==== Material supplied ====

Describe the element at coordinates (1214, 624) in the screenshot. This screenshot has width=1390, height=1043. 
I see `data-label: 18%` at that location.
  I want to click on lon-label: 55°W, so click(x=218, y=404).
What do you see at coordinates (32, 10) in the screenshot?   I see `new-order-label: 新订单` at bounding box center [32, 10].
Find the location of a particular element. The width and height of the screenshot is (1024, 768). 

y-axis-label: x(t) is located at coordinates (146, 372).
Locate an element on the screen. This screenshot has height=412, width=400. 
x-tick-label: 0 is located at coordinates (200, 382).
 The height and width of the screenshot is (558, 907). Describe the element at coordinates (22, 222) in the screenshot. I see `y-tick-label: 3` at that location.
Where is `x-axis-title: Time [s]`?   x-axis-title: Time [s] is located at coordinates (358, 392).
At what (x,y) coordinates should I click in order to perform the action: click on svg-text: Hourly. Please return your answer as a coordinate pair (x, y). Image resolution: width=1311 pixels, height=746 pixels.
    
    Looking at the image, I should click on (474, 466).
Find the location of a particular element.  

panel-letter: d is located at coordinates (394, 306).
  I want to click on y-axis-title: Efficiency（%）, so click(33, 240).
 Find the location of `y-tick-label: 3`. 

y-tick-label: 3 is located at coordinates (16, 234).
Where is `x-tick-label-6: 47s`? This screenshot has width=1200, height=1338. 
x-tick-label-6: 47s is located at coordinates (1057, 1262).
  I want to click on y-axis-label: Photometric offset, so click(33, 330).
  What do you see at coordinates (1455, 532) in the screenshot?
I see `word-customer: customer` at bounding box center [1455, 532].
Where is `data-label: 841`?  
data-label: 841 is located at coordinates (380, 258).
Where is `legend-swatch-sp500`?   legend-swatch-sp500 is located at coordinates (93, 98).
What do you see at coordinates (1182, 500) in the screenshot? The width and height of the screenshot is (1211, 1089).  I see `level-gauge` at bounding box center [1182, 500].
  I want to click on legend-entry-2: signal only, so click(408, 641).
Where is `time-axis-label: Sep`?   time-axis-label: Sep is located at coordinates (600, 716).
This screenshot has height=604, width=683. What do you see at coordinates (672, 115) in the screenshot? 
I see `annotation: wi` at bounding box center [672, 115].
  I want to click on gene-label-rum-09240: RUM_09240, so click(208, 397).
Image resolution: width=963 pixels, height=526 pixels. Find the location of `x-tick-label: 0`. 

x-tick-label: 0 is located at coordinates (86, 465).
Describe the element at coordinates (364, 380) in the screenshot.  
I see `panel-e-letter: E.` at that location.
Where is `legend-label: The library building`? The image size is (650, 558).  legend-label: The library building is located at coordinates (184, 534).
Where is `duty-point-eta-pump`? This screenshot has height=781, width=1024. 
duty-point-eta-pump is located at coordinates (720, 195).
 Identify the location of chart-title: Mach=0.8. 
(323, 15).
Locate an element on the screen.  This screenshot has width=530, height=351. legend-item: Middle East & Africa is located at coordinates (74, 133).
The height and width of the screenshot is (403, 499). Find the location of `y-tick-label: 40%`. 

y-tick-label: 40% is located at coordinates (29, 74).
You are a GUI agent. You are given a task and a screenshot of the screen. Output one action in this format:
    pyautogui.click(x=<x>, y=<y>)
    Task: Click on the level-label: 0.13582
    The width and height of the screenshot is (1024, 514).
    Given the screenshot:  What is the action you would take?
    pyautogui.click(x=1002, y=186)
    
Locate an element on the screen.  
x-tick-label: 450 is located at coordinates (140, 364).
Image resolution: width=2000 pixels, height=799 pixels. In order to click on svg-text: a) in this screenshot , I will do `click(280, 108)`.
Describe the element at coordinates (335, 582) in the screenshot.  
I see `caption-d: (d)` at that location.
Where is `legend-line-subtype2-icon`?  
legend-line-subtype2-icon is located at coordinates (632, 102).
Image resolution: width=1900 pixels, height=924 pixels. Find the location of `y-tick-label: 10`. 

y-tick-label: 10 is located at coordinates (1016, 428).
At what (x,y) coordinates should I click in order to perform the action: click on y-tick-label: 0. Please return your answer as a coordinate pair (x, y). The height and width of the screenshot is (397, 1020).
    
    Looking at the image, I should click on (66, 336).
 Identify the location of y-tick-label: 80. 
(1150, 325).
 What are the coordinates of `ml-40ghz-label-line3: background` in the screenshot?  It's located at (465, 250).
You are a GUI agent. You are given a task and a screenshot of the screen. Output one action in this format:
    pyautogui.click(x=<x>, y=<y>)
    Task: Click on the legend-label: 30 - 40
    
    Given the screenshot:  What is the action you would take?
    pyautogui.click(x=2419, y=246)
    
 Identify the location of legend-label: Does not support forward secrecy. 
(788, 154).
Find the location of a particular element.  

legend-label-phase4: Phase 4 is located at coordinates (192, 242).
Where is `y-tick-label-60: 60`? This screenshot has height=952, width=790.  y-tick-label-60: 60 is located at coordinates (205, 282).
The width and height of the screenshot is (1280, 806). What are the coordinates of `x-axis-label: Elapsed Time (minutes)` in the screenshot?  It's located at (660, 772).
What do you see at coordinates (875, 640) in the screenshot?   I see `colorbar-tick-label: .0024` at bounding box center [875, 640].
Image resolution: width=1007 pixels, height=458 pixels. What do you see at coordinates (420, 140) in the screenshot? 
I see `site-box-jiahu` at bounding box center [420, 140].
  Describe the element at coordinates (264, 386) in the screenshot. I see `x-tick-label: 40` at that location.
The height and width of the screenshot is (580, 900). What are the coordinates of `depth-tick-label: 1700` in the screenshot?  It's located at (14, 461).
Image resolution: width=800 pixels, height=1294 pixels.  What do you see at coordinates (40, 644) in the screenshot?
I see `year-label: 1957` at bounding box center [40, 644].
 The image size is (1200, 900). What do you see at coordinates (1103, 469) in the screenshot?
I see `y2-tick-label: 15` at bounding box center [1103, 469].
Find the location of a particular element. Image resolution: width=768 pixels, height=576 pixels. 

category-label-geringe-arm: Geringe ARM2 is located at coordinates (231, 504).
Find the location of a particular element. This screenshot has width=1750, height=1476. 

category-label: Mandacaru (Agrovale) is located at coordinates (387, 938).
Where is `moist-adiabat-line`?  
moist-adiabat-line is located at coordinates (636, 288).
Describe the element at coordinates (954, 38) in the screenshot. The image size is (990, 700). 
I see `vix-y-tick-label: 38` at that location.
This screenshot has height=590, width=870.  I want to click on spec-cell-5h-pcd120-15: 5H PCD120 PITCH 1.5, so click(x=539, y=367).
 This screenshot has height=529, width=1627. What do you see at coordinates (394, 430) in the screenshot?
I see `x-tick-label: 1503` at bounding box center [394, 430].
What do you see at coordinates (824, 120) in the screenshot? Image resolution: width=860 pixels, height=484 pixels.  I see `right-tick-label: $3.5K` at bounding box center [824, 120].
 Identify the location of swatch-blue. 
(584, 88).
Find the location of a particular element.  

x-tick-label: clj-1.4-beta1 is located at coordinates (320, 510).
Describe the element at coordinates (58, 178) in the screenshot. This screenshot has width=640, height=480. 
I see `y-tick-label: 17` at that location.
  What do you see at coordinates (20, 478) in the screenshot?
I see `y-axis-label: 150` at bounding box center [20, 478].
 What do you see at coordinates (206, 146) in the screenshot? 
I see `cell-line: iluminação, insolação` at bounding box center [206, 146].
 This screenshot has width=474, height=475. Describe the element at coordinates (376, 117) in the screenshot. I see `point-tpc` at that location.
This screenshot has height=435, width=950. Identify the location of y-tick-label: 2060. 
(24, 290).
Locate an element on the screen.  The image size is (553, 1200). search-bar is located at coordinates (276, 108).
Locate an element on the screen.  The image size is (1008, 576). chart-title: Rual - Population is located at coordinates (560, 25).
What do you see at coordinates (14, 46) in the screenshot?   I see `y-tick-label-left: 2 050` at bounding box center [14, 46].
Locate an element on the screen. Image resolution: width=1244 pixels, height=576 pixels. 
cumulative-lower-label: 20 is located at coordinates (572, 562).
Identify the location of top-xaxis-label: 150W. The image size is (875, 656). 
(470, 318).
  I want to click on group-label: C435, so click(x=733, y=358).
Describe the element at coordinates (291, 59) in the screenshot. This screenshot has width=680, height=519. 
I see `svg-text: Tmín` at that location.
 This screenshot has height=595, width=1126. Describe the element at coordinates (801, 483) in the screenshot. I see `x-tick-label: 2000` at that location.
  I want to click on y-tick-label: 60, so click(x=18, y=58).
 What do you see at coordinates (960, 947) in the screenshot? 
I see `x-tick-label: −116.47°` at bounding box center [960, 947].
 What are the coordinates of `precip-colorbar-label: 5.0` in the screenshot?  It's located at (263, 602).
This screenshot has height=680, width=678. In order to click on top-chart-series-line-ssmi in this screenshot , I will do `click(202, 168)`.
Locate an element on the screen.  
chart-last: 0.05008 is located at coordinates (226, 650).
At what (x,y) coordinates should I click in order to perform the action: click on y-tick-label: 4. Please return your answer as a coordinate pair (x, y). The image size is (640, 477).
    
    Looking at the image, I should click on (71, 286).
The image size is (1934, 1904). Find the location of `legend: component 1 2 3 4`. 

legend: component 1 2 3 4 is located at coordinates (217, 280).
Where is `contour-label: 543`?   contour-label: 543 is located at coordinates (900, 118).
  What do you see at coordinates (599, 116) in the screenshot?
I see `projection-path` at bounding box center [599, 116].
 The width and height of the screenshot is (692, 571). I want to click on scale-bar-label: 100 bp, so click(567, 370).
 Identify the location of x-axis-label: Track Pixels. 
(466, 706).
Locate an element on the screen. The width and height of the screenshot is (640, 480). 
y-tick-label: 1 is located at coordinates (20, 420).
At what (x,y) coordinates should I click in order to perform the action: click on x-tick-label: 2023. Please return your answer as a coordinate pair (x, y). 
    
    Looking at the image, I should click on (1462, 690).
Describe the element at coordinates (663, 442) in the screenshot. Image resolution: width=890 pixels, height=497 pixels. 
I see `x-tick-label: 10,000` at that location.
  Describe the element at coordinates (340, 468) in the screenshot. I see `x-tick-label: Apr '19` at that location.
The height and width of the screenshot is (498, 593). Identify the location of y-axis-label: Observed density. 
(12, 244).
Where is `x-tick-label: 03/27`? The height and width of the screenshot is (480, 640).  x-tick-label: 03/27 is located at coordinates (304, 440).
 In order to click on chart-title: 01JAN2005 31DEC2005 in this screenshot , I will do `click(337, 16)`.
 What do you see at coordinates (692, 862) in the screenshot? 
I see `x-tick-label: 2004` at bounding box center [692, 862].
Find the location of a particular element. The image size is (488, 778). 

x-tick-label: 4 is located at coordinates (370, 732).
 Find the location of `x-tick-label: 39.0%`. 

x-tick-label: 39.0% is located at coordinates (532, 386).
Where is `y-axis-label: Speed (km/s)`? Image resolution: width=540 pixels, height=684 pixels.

====

Rewrite the lines of the listing starting at the line containing "What do you see at coordinates (692, 862)" and ending at the end of the listing, replacing "particular element" with "specific element" and leaving everything else the same.

 What do you see at coordinates (692, 862) in the screenshot? 
I see `x-tick-label: 2004` at bounding box center [692, 862].
Find the location of a specific element. The image size is (488, 778). 

x-tick-label: 4 is located at coordinates (370, 732).
 Find the location of `x-tick-label: 39.0%`. 

x-tick-label: 39.0% is located at coordinates (532, 386).
Where is `y-axis-label: Speed (km/s)`? Image resolution: width=540 pixels, height=684 pixels.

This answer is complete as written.